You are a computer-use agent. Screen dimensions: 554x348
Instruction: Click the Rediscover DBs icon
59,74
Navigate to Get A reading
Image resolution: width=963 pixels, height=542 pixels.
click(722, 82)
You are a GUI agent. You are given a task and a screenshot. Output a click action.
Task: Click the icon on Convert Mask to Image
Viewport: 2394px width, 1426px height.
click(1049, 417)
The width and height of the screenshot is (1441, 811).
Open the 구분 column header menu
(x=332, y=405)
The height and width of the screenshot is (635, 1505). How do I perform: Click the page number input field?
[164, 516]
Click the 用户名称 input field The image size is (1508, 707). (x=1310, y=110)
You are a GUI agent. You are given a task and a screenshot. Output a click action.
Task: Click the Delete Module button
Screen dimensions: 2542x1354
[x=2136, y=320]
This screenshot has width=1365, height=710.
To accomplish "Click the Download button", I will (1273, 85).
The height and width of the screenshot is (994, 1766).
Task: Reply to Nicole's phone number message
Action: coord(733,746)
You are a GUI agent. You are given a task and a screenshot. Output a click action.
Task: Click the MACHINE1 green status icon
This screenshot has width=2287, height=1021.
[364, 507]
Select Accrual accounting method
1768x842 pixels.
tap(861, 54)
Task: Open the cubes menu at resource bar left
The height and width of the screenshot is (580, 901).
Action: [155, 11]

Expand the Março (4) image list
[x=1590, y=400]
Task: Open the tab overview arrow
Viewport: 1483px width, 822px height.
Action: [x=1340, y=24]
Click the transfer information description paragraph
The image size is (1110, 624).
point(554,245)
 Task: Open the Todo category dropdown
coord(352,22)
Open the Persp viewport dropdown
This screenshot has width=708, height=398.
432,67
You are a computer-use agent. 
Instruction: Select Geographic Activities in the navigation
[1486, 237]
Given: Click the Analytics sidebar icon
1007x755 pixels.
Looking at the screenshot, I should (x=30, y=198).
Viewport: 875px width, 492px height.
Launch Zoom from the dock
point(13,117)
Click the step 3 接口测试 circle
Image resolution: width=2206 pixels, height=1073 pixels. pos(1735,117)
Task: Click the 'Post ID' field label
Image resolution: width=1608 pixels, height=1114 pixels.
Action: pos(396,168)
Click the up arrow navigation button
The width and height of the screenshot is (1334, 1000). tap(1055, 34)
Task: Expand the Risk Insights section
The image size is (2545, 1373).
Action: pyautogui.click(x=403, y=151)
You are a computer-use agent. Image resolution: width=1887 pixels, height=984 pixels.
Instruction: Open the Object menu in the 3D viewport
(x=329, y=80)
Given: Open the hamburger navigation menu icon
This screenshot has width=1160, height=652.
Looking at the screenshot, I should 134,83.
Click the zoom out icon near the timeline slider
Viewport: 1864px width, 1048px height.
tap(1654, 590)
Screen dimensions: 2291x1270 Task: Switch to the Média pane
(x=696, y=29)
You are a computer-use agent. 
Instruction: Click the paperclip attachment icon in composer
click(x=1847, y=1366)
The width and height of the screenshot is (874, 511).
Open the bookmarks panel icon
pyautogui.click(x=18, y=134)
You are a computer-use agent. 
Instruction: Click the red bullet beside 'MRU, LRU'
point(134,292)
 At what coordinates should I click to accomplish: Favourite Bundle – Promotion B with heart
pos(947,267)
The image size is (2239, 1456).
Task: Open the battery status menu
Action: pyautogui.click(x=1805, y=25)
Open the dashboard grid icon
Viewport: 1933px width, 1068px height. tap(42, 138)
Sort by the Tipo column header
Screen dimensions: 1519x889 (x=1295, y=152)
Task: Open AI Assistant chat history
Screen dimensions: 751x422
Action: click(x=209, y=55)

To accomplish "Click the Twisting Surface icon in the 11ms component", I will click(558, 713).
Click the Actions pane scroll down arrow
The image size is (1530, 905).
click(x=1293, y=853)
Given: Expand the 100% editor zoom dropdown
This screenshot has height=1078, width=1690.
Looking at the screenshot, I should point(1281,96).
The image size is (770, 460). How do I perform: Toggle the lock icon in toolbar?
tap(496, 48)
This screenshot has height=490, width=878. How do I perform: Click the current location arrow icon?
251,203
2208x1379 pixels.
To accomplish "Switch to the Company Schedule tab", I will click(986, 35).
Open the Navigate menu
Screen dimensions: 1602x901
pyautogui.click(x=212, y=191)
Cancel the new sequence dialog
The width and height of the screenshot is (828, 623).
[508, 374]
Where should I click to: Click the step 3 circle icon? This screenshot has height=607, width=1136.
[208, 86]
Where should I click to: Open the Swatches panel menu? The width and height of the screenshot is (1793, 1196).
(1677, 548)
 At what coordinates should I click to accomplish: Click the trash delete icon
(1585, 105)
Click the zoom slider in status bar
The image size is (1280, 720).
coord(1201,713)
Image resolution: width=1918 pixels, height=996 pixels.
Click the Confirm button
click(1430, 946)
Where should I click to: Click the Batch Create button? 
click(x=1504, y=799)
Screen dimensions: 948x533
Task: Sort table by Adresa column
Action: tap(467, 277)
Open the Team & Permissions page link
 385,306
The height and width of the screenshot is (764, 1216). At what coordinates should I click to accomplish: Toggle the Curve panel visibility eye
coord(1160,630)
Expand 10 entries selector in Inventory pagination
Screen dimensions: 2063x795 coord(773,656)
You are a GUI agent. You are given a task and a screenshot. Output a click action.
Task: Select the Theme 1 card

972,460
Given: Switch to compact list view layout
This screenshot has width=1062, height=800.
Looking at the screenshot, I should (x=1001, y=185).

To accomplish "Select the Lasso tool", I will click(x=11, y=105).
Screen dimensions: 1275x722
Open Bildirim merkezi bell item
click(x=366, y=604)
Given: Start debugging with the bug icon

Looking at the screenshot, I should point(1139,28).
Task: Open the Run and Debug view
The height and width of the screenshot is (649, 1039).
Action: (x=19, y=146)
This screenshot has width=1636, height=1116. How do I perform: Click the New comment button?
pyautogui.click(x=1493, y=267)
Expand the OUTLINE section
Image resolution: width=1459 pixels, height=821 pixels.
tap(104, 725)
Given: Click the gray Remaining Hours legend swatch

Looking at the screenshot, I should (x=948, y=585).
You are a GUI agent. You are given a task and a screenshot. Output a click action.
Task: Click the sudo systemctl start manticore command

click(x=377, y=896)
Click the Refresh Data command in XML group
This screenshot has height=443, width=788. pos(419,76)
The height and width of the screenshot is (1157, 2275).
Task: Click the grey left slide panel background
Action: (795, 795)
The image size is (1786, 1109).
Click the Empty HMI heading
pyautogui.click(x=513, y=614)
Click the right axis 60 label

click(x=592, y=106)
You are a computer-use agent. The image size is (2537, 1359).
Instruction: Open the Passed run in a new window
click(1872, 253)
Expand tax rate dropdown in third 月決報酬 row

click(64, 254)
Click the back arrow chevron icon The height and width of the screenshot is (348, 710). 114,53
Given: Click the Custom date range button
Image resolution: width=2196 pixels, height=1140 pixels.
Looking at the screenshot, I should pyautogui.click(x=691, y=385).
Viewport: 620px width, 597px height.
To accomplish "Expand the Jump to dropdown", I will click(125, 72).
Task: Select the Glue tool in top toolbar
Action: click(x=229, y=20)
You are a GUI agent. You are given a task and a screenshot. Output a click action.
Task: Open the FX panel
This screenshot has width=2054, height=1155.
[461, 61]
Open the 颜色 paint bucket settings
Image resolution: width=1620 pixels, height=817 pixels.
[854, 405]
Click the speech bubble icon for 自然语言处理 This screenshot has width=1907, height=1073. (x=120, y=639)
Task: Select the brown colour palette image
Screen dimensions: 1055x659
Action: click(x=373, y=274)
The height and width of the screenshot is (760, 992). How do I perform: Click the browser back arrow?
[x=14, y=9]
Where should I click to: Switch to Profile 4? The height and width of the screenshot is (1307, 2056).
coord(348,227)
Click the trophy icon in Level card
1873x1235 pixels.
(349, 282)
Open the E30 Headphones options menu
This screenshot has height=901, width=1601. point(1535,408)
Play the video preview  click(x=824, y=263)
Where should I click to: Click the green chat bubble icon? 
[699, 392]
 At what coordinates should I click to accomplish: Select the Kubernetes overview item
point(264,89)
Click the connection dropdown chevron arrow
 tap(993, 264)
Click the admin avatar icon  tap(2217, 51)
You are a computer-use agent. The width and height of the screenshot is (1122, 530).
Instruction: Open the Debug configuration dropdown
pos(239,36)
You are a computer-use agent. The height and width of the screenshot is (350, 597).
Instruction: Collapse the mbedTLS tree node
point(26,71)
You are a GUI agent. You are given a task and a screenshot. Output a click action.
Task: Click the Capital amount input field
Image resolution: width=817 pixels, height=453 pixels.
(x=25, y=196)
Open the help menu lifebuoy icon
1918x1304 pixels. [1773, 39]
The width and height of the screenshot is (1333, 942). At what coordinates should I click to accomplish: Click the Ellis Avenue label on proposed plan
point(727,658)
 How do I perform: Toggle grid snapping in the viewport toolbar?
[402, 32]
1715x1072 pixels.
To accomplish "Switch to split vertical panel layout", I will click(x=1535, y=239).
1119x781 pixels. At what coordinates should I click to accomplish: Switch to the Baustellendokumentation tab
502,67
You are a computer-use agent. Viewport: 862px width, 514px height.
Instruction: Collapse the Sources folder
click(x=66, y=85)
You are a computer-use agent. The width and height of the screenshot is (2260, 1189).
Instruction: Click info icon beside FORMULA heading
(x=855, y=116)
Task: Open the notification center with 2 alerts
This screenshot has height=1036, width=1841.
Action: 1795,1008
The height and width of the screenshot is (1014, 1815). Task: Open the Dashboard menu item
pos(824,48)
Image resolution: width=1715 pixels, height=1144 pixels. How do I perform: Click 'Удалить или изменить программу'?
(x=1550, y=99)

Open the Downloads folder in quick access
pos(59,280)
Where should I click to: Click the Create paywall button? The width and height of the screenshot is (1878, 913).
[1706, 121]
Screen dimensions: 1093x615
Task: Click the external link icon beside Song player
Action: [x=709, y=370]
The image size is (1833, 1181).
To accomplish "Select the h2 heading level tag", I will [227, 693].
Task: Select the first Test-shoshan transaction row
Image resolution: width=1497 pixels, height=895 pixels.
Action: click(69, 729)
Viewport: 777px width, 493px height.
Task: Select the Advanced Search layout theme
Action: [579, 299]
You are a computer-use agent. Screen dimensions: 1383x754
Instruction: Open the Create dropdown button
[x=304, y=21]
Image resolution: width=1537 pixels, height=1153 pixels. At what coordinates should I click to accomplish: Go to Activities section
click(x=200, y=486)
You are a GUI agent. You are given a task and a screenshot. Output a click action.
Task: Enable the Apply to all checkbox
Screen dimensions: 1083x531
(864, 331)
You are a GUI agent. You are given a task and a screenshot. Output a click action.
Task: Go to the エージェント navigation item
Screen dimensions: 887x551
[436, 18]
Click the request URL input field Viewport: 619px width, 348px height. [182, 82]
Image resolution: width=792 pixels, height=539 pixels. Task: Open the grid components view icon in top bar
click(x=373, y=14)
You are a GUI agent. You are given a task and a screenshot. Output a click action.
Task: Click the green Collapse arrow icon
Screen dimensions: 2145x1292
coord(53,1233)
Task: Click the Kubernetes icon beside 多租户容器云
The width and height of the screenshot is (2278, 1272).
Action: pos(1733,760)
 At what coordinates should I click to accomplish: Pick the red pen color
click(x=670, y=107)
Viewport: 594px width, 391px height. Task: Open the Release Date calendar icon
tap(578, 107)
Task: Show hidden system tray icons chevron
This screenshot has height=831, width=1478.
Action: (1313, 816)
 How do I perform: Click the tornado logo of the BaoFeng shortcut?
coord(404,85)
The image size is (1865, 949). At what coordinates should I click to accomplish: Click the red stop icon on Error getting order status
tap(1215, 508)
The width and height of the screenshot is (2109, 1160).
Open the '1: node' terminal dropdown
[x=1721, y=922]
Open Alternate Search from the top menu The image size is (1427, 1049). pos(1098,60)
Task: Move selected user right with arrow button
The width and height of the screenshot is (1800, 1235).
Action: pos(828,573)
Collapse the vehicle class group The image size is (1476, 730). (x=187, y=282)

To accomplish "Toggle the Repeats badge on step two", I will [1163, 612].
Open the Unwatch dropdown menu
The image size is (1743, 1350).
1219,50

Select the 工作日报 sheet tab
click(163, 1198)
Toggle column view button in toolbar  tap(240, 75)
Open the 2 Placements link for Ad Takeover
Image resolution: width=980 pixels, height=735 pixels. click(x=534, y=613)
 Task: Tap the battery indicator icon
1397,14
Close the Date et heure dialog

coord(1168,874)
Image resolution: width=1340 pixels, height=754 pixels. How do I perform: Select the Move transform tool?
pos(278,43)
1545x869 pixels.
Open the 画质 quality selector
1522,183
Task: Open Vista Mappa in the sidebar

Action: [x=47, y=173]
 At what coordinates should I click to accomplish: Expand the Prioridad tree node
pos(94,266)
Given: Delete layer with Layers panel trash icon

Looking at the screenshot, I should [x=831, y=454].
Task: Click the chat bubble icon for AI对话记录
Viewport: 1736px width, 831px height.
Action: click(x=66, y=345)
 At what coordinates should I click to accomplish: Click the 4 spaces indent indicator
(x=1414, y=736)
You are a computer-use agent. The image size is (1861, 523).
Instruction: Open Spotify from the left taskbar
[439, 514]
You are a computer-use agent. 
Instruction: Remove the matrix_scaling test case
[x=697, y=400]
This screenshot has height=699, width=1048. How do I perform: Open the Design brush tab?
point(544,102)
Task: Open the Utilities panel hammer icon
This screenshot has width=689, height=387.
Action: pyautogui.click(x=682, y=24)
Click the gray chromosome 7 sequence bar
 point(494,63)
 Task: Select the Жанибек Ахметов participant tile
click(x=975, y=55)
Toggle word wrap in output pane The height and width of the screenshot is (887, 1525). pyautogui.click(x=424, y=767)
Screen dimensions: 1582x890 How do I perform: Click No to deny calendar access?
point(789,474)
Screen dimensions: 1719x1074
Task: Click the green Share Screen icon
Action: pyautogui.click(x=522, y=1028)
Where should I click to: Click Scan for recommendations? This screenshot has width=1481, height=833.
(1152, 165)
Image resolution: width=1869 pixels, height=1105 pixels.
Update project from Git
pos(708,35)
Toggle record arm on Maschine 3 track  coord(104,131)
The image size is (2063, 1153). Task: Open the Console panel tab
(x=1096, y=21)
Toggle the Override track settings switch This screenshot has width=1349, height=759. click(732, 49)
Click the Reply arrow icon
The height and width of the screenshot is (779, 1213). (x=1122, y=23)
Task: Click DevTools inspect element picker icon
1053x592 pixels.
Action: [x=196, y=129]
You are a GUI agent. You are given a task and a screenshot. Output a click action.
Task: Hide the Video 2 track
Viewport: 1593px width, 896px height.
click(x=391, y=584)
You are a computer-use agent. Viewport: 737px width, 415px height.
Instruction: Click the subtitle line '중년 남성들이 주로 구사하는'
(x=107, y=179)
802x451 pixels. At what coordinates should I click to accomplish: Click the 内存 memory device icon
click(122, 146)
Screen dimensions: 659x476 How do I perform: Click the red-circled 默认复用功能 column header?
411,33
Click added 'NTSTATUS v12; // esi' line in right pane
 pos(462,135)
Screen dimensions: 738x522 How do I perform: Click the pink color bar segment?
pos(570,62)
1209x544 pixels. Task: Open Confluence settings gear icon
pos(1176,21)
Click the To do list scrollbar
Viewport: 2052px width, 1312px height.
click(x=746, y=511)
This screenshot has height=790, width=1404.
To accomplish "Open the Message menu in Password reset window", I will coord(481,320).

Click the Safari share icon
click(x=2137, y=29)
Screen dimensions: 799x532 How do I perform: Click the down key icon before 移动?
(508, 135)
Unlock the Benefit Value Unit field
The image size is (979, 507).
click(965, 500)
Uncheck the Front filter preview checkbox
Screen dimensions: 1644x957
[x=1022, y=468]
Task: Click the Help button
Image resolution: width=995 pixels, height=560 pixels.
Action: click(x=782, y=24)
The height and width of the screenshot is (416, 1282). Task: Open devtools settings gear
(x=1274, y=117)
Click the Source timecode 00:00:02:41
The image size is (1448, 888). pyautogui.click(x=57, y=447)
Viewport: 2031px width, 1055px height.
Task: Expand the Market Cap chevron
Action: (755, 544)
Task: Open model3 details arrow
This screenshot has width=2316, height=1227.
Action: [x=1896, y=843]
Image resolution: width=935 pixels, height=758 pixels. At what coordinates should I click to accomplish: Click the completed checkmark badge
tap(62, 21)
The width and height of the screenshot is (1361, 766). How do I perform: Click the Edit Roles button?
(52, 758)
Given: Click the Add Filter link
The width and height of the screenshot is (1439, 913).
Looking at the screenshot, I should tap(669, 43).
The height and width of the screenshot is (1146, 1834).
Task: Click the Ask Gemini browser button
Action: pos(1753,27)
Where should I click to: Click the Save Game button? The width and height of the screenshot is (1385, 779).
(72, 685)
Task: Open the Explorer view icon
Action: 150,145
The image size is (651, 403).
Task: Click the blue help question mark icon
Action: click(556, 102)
—————
**Try it:**
Within the data above, find the lines that contain the word "track" and copy each of them.

**Solution to this problem:**
Toggle record arm on Maschine 3 track  coord(104,131)
Toggle the Override track settings switch This screenshot has width=1349, height=759. click(732, 49)
Task: Hide the Video 2 track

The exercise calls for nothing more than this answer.